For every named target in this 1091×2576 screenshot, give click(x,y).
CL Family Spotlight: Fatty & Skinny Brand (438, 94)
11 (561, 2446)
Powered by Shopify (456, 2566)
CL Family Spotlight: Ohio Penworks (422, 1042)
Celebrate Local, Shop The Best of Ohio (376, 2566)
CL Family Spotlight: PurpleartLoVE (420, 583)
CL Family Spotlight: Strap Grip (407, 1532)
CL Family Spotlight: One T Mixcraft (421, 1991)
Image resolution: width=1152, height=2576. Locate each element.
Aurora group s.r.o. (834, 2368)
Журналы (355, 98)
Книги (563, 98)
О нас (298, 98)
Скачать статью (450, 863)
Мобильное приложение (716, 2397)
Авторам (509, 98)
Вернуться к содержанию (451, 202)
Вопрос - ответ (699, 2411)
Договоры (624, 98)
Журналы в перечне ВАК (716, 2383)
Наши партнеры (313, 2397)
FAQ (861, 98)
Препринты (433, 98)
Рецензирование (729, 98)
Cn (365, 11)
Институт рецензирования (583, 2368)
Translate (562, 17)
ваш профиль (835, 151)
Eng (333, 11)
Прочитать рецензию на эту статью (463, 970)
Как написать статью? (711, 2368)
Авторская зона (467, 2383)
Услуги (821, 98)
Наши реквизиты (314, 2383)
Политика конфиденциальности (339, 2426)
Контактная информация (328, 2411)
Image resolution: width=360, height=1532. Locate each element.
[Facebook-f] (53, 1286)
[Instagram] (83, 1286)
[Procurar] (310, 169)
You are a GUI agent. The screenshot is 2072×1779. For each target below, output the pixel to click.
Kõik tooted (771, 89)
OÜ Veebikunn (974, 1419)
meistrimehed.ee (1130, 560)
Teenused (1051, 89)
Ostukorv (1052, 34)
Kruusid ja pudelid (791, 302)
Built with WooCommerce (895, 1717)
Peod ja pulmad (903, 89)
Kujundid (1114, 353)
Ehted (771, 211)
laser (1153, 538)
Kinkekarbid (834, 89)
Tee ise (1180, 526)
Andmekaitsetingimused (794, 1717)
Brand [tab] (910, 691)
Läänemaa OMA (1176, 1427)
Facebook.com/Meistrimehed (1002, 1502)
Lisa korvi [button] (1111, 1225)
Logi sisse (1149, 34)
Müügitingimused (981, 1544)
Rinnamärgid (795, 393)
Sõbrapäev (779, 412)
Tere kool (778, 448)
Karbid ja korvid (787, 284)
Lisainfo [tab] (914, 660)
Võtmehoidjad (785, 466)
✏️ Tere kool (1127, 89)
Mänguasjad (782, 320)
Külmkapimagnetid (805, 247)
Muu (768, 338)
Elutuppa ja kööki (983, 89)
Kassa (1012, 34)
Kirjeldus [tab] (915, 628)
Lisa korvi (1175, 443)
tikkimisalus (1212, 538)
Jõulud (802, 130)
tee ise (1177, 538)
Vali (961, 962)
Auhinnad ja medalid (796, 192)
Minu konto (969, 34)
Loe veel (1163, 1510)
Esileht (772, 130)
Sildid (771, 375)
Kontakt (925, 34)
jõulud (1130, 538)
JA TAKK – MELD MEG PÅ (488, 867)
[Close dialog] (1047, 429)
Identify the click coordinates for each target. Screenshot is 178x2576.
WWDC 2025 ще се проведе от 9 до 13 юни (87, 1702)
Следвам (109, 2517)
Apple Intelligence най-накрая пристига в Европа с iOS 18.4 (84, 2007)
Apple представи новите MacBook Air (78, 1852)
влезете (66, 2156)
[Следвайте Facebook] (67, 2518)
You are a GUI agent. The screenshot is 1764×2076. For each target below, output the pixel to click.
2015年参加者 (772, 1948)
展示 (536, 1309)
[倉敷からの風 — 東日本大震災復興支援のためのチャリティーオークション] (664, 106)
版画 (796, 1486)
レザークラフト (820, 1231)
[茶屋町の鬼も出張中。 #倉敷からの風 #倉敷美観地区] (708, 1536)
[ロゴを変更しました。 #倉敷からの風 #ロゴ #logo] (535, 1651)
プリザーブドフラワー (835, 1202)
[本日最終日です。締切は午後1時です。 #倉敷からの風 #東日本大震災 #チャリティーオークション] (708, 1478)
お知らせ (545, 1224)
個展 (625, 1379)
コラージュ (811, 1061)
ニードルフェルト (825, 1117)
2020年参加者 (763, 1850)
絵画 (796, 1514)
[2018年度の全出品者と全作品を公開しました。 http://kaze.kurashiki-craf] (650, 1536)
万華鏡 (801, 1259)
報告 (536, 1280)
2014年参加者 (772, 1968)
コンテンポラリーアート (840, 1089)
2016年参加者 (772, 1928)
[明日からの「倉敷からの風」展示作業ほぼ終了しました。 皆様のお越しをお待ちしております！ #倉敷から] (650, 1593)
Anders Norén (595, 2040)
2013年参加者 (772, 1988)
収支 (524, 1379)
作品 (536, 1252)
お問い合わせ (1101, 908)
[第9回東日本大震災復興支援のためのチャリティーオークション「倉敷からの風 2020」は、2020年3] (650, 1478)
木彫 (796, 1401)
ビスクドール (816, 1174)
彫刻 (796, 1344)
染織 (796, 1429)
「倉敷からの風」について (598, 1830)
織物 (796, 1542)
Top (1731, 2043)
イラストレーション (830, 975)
- - - -
Each record above is to be given again without any change to its wording.

RESULT OF THIS TASK
For every named target in this 1091×2576 screenshot, give click(x,y).
CL Family Spotlight: Fatty & Skinny Brand (438, 94)
11 (561, 2446)
Powered by Shopify (456, 2566)
CL Family Spotlight: Ohio Penworks (422, 1042)
Celebrate Local, Shop The Best of Ohio (376, 2566)
CL Family Spotlight: PurpleartLoVE (420, 583)
CL Family Spotlight: Strap Grip (407, 1532)
CL Family Spotlight: One T Mixcraft (421, 1991)
Image resolution: width=1152, height=2576. Locate each element.
Aurora group s.r.o. (834, 2368)
Журналы (355, 98)
Книги (563, 98)
О нас (298, 98)
Скачать статью (450, 863)
Мобильное приложение (716, 2397)
Авторам (509, 98)
Вернуться к содержанию (451, 202)
Вопрос - ответ (699, 2411)
Договоры (624, 98)
Журналы в перечне ВАК (716, 2383)
Наши партнеры (313, 2397)
FAQ (861, 98)
Препринты (433, 98)
Рецензирование (729, 98)
Cn (365, 11)
Институт рецензирования (583, 2368)
Translate (562, 17)
ваш профиль (835, 151)
Eng (333, 11)
Прочитать рецензию на эту статью (463, 970)
Как написать статью? (711, 2368)
Авторская зона (467, 2383)
Услуги (821, 98)
Наши реквизиты (314, 2383)
Политика конфиденциальности (339, 2426)
Контактная информация (328, 2411)
Image resolution: width=360, height=1532. Locate each element.
[Facebook-f] (53, 1286)
[Instagram] (83, 1286)
[Procurar] (310, 169)
You are a GUI agent. The screenshot is 2072×1779. For each target below, output the pixel to click.
Kõik tooted (771, 89)
OÜ Veebikunn (974, 1419)
meistrimehed.ee (1130, 560)
Teenused (1051, 89)
Ostukorv (1052, 34)
Kruusid ja pudelid (791, 302)
Built with WooCommerce (895, 1717)
Peod ja pulmad (903, 89)
Kujundid (1114, 353)
Ehted (771, 211)
laser (1153, 538)
Kinkekarbid (834, 89)
Tee ise (1180, 526)
Andmekaitsetingimused (794, 1717)
Brand [tab] (910, 691)
Läänemaa OMA (1176, 1427)
Facebook.com/Meistrimehed (1002, 1502)
Lisa korvi [button] (1111, 1225)
Logi sisse (1149, 34)
Müügitingimused (981, 1544)
Rinnamärgid (795, 393)
Sõbrapäev (779, 412)
Tere kool (778, 448)
Karbid ja korvid (787, 284)
Lisainfo [tab] (914, 660)
Võtmehoidjad (785, 466)
✏️ Tere kool (1127, 89)
Mänguasjad (782, 320)
Külmkapimagnetid (805, 247)
Muu (768, 338)
Elutuppa ja kööki (983, 89)
Kassa (1012, 34)
Kirjeldus [tab] (915, 628)
Lisa korvi (1175, 443)
tikkimisalus (1212, 538)
Jõulud (802, 130)
tee ise (1177, 538)
Vali (961, 962)
Auhinnad ja medalid (796, 192)
Minu konto (969, 34)
Loe veel (1163, 1510)
Esileht (772, 130)
Sildid (771, 375)
Kontakt (925, 34)
jõulud (1130, 538)
JA TAKK – MELD MEG PÅ (488, 867)
[Close dialog] (1047, 429)
Identify the click coordinates for each target. Screenshot is 178x2576.
WWDC 2025 ще се проведе от 9 до 13 юни (87, 1702)
Следвам (109, 2517)
Apple Intelligence най-накрая пристига в Европа с iOS 18.4 (84, 2007)
Apple представи новите MacBook Air (78, 1852)
влезете (66, 2156)
[Следвайте Facebook] (67, 2518)
You are a GUI agent. The screenshot is 1764×2076. For each target below, output the pixel to click.
2015年参加者 (772, 1948)
展示 (536, 1309)
[倉敷からの風 — 東日本大震災復興支援のためのチャリティーオークション] (664, 106)
版画 (796, 1486)
レザークラフト (820, 1231)
[茶屋町の鬼も出張中。 #倉敷からの風 #倉敷美観地区] (708, 1536)
[ロゴを変更しました。 #倉敷からの風 #ロゴ #logo] (535, 1651)
プリザーブドフラワー (835, 1202)
[本日最終日です。締切は午後1時です。 #倉敷からの風 #東日本大震災 #チャリティーオークション] (708, 1478)
お知らせ (545, 1224)
個展 (625, 1379)
コラージュ (811, 1061)
ニードルフェルト (825, 1117)
2020年参加者 (763, 1850)
絵画 (796, 1514)
[2018年度の全出品者と全作品を公開しました。 http://kaze.kurashiki-craf] (650, 1536)
万華鏡 (801, 1259)
報告 (536, 1280)
2014年参加者 (772, 1968)
コンテンポラリーアート (840, 1089)
2016年参加者 (772, 1928)
[明日からの「倉敷からの風」展示作業ほぼ終了しました。 皆様のお越しをお待ちしております！ #倉敷から] (650, 1593)
Anders Norén (595, 2040)
2013年参加者 (772, 1988)
収支 (524, 1379)
作品 (536, 1252)
お問い合わせ (1101, 908)
[第9回東日本大震災復興支援のためのチャリティーオークション「倉敷からの風 2020」は、2020年3] (650, 1478)
木彫 (796, 1401)
ビスクドール (816, 1174)
彫刻 (796, 1344)
染織 (796, 1429)
「倉敷からの風」について (598, 1830)
織物 (796, 1542)
Top (1731, 2043)
イラストレーション (830, 975)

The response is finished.